■ WHAT YOU SHOULD DO ■
Lay out every line of the entries below as a Markdown table with the columns Row and Entry line, numbering the rows in order and skipping blank lines.

■ SUPPLIED RECORDS ■
============

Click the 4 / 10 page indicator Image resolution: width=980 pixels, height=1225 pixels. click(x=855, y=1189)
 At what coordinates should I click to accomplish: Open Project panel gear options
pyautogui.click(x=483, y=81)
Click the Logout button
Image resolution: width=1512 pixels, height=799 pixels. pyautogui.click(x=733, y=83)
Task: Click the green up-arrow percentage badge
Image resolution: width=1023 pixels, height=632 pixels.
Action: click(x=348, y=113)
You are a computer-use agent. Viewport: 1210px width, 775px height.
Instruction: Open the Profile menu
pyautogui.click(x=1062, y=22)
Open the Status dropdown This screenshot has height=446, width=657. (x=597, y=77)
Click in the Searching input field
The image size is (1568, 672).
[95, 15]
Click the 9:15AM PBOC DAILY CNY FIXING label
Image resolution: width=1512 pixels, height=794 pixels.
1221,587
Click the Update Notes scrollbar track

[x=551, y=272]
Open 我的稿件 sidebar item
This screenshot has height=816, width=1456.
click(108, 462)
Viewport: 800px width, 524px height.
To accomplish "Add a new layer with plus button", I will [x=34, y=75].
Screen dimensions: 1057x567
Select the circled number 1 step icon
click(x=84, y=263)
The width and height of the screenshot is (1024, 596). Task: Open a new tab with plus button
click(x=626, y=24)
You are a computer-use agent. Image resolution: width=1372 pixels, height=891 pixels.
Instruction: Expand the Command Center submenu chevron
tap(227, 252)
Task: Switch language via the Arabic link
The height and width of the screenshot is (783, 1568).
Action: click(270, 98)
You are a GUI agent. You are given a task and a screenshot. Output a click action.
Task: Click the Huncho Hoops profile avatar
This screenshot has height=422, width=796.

============

■ FINAL RESULT ■
| Row | Entry line |
|---|---|
| 1 | Click the 4 / 10 page indicator Image resolution: width=980 pixels, height=1225 pixels. click(x=855, y=1189) |
| 2 |  At what coordinates should I click to accomplish: Open Project panel gear options |
| 3 | pyautogui.click(x=483, y=81) |
| 4 | Click the Logout button |
| 5 | Image resolution: width=1512 pixels, height=799 pixels. pyautogui.click(x=733, y=83) |
| 6 | Task: Click the green up-arrow percentage badge |
| 7 | Image resolution: width=1023 pixels, height=632 pixels. |
| 8 | Action: click(x=348, y=113) |
| 9 | You are a computer-use agent. Viewport: 1210px width, 775px height. |
| 10 | Instruction: Open the Profile menu |
| 11 | pyautogui.click(x=1062, y=22) |
| 12 | Open the Status dropdown This screenshot has height=446, width=657. (x=597, y=77) |
| 13 | Click in the Searching input field |
| 14 | The image size is (1568, 672). |
| 15 | [95, 15] |
| 16 | Click the 9:15AM PBOC DAILY CNY FIXING label |
| 17 | Image resolution: width=1512 pixels, height=794 pixels. |
| 18 | 1221,587 |
| 19 | Click the Update Notes scrollbar track |
| 20 | [x=551, y=272] |
| 21 | Open 我的稿件 sidebar item |
| 22 | This screenshot has height=816, width=1456. |
| 23 | click(108, 462) |
| 24 | Viewport: 800px width, 524px height. |
| 25 | To accomplish "Add a new layer with plus button", I will [x=34, y=75]. |
| 26 | Screen dimensions: 1057x567 |
| 27 | Select the circled number 1 step icon |
| 28 | click(x=84, y=263) |
| 29 | The width and height of the screenshot is (1024, 596). Task: Open a new tab with plus button |
| 30 | click(x=626, y=24) |
| 31 | You are a computer-use agent. Image resolution: width=1372 pixels, height=891 pixels. |
| 32 | Instruction: Expand the Command Center submenu chevron |
| 33 | tap(227, 252) |
| 34 | Task: Switch language via the Arabic link |
| 35 | The height and width of the screenshot is (783, 1568). |
| 36 | Action: click(270, 98) |
| 37 | You are a GUI agent. You are given a task and a screenshot. Output a click action. |
| 38 | Task: Click the Huncho Hoops profile avatar |
| 39 | This screenshot has height=422, width=796. |